## Data for review
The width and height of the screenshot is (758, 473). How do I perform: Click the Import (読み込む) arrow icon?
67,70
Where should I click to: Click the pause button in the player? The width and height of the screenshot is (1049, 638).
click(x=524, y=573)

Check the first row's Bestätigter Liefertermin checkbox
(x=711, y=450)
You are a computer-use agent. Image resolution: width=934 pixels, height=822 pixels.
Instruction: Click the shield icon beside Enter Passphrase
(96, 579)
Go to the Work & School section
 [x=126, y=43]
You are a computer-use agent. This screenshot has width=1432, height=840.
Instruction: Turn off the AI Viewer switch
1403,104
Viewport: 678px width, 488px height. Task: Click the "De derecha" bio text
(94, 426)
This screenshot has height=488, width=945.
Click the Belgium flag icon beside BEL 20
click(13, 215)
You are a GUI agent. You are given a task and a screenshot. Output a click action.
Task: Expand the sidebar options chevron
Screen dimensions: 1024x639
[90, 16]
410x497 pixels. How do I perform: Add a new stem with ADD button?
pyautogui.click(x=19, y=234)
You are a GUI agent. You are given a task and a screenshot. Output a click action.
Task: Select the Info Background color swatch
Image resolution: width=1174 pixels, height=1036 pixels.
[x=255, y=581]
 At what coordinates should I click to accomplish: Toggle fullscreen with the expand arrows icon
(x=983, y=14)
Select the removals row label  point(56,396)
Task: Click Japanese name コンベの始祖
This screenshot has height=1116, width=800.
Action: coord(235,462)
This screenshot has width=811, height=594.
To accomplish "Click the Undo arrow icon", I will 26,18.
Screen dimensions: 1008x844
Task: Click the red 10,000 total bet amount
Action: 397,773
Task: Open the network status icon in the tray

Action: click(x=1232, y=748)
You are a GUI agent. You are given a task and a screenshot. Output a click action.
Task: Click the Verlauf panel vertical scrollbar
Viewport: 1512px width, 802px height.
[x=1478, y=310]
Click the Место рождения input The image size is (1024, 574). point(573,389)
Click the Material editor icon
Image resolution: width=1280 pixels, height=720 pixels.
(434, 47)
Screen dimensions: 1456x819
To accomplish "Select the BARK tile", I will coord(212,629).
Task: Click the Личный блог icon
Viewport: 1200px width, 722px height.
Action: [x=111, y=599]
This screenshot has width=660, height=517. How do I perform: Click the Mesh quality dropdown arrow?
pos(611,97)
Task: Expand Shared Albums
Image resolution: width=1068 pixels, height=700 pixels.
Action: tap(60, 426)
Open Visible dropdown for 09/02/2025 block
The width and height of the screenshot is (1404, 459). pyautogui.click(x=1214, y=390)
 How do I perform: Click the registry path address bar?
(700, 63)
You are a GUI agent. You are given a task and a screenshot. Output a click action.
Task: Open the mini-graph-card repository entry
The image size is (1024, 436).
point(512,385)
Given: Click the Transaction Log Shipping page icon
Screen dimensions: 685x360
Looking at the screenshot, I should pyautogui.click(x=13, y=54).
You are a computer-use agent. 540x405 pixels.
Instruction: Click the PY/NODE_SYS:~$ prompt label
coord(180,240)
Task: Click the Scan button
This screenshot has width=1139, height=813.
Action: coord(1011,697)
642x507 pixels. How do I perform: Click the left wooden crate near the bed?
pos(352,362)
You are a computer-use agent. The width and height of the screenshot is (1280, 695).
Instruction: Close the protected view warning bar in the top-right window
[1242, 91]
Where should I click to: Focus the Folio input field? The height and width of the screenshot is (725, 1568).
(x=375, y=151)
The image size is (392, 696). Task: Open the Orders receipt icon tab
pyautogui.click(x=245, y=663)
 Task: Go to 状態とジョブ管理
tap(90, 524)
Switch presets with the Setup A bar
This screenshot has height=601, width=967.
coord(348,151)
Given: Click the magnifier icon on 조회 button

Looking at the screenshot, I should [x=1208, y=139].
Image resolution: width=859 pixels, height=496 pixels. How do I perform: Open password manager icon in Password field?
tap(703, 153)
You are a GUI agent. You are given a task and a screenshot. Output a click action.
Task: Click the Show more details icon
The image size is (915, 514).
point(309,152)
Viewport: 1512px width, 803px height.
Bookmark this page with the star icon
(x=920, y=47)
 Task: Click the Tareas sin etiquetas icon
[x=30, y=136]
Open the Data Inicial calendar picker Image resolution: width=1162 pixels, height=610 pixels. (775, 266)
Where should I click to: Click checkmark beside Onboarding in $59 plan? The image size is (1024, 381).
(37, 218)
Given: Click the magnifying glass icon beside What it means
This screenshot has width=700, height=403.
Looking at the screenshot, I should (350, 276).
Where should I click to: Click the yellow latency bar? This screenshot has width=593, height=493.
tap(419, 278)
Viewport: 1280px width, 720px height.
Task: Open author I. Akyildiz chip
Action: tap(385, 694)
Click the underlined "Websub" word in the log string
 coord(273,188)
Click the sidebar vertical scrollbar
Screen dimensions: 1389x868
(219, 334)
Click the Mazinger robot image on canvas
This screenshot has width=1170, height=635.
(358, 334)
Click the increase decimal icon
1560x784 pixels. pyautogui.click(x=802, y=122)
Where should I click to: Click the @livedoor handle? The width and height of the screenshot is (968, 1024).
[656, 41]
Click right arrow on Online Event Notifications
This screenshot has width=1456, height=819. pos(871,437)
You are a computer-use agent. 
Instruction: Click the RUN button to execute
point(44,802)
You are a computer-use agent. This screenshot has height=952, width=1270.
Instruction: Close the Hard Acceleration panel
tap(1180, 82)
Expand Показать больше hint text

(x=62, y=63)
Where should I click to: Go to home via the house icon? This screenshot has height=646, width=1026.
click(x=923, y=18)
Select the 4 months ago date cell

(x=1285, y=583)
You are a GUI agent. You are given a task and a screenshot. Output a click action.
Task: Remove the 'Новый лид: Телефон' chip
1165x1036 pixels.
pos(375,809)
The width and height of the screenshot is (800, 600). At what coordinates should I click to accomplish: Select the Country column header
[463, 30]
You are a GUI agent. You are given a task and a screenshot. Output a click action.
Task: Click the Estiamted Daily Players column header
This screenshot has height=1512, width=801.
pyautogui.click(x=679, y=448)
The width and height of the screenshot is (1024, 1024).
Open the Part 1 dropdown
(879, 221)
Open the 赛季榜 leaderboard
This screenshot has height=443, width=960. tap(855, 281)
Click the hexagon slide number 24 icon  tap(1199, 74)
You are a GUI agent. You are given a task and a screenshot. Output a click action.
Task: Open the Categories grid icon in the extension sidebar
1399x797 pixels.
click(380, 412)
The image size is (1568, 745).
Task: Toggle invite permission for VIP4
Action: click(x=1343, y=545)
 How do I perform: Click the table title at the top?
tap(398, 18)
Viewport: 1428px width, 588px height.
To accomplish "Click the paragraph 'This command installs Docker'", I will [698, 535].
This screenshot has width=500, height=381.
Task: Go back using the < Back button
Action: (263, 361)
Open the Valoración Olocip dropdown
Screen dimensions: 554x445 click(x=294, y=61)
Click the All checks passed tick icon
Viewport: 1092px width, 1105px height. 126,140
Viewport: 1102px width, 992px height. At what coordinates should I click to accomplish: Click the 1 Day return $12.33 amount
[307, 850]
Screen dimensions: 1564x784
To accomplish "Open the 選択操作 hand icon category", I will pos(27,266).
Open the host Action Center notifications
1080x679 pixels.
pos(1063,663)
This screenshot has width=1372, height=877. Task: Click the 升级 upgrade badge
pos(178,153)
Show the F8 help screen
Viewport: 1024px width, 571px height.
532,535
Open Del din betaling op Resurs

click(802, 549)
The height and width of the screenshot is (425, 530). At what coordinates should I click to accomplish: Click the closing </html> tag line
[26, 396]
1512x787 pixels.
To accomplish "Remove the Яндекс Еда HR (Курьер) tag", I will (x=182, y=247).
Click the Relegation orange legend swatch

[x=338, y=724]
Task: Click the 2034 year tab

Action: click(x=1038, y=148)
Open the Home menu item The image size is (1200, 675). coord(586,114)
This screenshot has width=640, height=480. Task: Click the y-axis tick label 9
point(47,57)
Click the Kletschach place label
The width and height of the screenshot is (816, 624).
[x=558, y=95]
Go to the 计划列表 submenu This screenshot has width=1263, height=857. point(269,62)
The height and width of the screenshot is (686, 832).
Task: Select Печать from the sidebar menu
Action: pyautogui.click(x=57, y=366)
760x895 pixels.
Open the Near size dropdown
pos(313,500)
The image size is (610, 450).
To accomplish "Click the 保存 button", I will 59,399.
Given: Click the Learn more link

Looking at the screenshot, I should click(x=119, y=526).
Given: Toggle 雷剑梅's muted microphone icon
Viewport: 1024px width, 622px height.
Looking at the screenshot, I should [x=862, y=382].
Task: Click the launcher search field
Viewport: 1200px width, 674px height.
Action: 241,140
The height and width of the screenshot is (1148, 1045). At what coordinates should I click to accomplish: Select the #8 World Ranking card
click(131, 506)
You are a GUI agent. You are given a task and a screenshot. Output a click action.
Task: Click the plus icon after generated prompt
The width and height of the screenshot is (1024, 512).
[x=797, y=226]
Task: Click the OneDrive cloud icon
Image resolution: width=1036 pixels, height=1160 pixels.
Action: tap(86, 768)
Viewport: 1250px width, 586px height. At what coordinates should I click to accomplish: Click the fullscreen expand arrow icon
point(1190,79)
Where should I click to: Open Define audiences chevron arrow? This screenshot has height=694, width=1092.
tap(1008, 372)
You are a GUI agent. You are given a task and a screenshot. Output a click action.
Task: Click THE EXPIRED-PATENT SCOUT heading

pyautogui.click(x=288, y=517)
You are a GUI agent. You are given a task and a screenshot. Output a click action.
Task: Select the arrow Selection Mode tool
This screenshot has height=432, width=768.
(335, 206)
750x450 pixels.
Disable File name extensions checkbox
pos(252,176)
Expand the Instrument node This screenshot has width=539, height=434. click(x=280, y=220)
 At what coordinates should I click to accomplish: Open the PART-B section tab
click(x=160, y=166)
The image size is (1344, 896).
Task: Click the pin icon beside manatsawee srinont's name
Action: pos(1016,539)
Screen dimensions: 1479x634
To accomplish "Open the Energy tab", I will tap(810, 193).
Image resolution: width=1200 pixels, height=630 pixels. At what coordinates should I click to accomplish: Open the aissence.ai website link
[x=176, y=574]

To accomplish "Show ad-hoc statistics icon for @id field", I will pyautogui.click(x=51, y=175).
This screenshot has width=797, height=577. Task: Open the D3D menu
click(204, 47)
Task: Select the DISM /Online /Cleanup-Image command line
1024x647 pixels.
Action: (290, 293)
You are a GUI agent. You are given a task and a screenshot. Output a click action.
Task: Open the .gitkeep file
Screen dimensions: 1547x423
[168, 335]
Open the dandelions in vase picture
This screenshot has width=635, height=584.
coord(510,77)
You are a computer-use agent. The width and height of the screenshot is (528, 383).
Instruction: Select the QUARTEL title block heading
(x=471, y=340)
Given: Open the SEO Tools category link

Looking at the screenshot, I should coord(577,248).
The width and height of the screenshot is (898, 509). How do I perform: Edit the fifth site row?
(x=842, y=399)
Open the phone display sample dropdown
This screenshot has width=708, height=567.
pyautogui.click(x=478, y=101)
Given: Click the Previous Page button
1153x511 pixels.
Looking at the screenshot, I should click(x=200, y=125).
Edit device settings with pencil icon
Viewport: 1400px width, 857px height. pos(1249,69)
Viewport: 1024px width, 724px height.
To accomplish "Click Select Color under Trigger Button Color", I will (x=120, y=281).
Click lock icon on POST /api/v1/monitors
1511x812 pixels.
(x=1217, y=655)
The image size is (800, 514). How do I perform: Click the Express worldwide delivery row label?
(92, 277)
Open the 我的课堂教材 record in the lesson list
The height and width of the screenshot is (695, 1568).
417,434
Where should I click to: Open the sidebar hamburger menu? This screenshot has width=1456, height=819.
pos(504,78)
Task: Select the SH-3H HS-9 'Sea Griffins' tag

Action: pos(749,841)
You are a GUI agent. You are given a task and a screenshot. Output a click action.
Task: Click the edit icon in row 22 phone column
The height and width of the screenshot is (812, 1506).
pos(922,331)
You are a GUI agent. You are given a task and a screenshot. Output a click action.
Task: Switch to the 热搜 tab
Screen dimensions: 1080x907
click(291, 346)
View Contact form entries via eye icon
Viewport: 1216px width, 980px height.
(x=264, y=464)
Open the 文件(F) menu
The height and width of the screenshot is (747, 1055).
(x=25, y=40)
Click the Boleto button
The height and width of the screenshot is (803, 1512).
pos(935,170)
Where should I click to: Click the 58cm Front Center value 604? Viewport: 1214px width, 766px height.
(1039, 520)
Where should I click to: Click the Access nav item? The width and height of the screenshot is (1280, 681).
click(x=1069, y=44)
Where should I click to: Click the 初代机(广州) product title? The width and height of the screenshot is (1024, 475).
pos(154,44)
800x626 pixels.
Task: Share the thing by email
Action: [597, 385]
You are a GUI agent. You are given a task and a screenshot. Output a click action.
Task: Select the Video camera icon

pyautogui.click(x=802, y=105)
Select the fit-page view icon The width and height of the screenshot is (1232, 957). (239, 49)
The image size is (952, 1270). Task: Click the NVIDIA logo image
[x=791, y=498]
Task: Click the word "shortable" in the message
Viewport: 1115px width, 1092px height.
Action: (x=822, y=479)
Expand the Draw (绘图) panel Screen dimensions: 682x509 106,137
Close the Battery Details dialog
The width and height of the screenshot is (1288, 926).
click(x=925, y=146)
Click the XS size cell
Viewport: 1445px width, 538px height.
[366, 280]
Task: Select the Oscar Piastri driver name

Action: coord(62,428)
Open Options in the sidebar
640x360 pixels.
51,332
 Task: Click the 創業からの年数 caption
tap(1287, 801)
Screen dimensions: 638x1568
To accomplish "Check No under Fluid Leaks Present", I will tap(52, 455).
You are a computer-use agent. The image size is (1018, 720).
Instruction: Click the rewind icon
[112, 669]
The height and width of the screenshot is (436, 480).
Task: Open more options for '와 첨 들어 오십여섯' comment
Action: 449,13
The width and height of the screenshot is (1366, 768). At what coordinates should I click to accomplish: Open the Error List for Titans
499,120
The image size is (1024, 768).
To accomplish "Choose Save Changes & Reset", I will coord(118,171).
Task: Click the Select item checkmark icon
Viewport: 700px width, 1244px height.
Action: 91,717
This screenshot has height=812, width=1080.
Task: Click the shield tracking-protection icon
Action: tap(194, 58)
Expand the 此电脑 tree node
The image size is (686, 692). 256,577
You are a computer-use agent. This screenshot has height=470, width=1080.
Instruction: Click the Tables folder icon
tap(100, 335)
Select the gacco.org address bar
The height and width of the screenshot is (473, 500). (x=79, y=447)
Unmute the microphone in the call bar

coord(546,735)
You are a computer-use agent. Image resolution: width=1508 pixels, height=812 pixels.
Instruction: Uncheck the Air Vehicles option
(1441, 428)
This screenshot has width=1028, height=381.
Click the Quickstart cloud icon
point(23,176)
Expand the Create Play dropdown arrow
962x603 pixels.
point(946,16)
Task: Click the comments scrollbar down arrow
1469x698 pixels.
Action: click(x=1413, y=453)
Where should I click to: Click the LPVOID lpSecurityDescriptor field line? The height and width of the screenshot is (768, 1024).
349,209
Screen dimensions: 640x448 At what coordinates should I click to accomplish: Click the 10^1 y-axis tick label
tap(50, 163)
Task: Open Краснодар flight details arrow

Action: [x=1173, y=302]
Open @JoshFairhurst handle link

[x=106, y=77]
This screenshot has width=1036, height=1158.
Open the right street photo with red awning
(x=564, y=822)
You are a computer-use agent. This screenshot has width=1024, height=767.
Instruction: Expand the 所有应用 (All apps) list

## What the exercise asks
Out of the records above, pick each line that contains the string "computer".

## Reply
You are a computer-use agent. Image resolution: width=934 pixels, height=822 pixels.
You are a computer-use agent. This screenshot has width=1432, height=840.
You are a computer-use agent. 540x405 pixels.
You are a computer-use agent. The width and height of the screenshot is (1280, 695).
You are a computer-use agent. 
You are a computer-use agent. This screenshot has height=952, width=1270.
You are a computer-use agent. The width and height of the screenshot is (528, 383).
You are a computer-use agent. The image size is (1018, 720).
You are a computer-use agent. This screenshot has height=470, width=1080.
You are a computer-use agent. Image resolution: width=1508 pixels, height=812 pixels.
You are a computer-use agent. This screenshot has width=1024, height=767.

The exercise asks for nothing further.